David Joseph Patrick “Bud” Gibbons died last Thursday at the age of 75. He was born in Connecticut to immigrant parents who became care-takers on the Sachs Estate (of Goldman- Sachs). A few early highlights include a brief but profound education in Seminary School, and working for Gloria Vanderbilt.
Bud joined the US Army Intelligence in San Francisco, and served in the Vietnam War from 1967-68. Upon returning home, he married and settled in Denver, Colorado, where he and his wife had three daughters.
Bud was a neighbourhood and community organiser in Denver, founding the Inter-Neighborhood Cooperation as well as running for the Colorado State Senate. He was an entrepreneur, building a landscaping business and a snow-removal business. He raised his three daughters in partnership with his ex-wife.
In 1994, Bud embarked on a trip to Vietnam to find his purpose and do something good where he had seen so much horror.
He stopped in Cambodia, and thanks to Bobby Muller, joined the Vietnam Veterans of America Foundation, an NGO working with landmine amputees and people with polio.
Bud took over the project in Stung Treng, and from there into Preah Vihear. VVAF was structured to provide training to disabled people, and Bud began a silk weaving project.
That project grew to include schooling and permanent housing for the disabled men and women in the project.
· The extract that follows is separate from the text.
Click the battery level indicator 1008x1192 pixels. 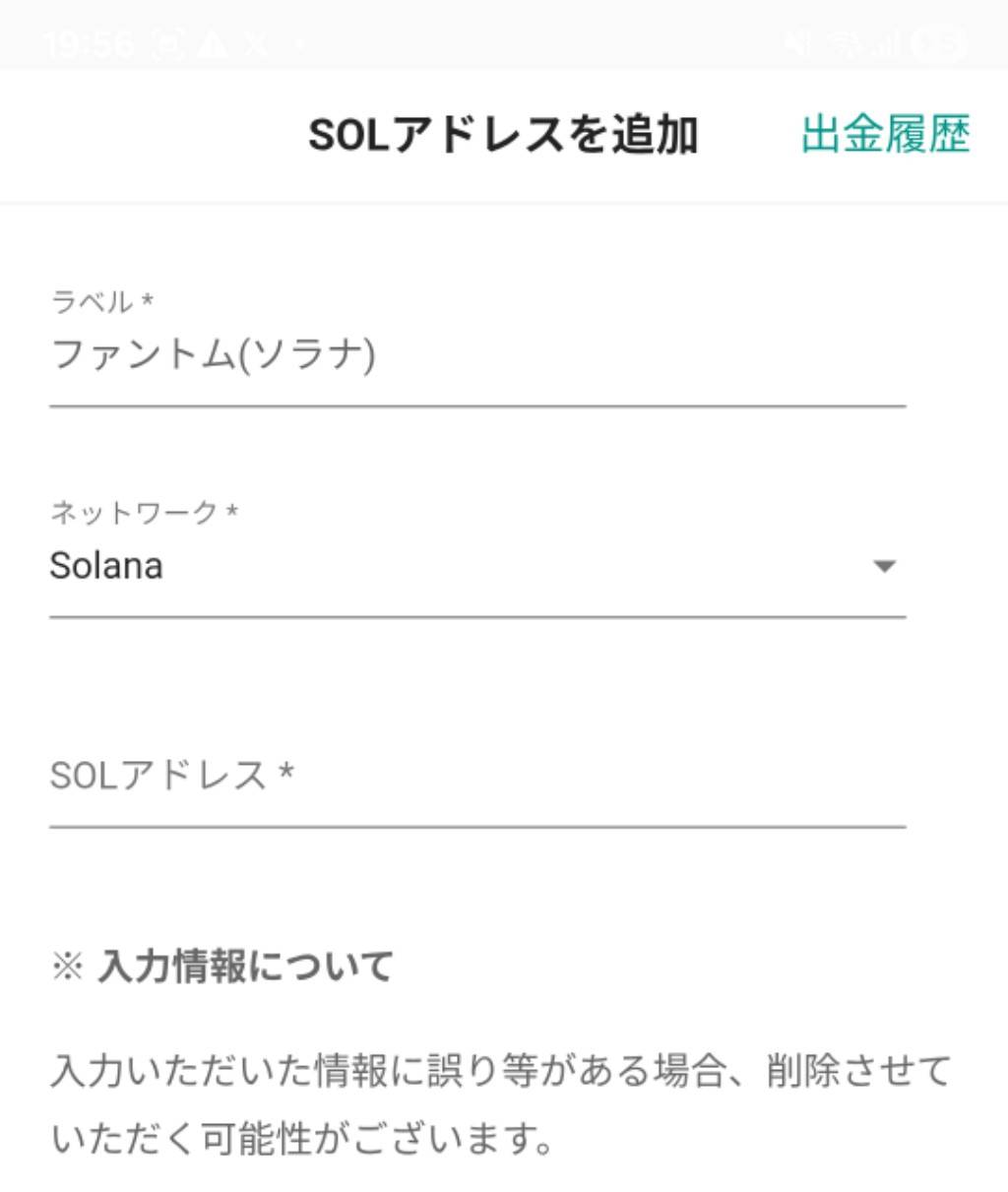[x=938, y=44]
When VVAF closed its doors, the men and women who had purchased their own plot of land remained on their land.
The Preah Vihear project was turned into a Cambodian NGO with support from Carol Cassidy, who continues to operate the silk weaving production there with Sar Toch, who also worked closely with Bud Gibbons.
When VVAF ended, Bud moved to Kompong Tong with his wife, Nevin. They started a private silk weaving business, Santuk Silk Farm, employing young women from the village.
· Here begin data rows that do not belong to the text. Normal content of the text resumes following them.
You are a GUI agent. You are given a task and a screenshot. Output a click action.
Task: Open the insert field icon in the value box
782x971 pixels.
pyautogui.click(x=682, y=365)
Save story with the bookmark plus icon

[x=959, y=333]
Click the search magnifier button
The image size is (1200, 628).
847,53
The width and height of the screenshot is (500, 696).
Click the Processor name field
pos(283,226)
They offered lunch and a tour of the farm and production. When Lonely Planet added Santuk Farm to their guide, the business began to attract tourists on their way to Angkor Wat, and eager for a close-up of silk weaving in the countryside.
Road Scholars, a not-for-profit leisure company specialising in educational tourism, promoted the business, bringing to Santuk Farm many visitors from around the world, and Bud deeply enjoyed talking with them.
Bud is survied by his wife and partner, Nevin, three daughters, two grandchildren and two brothers. Though they are grieving and filled with sadness, his family appreciates so deeply the outpouring of love, respect, and friendship from the Cambodian and international community.
Bud’s life was a lesson in resilience, tenacity, purpose and goals. He lived his life honouring his favourite mantra: follow your bliss. We think he followed his heart, his gut and definitely his bliss. He will be greatly missed.
Alan Gibbons, Amanda Gibbons and Ashley Gibbons' are David Gibbons daughters.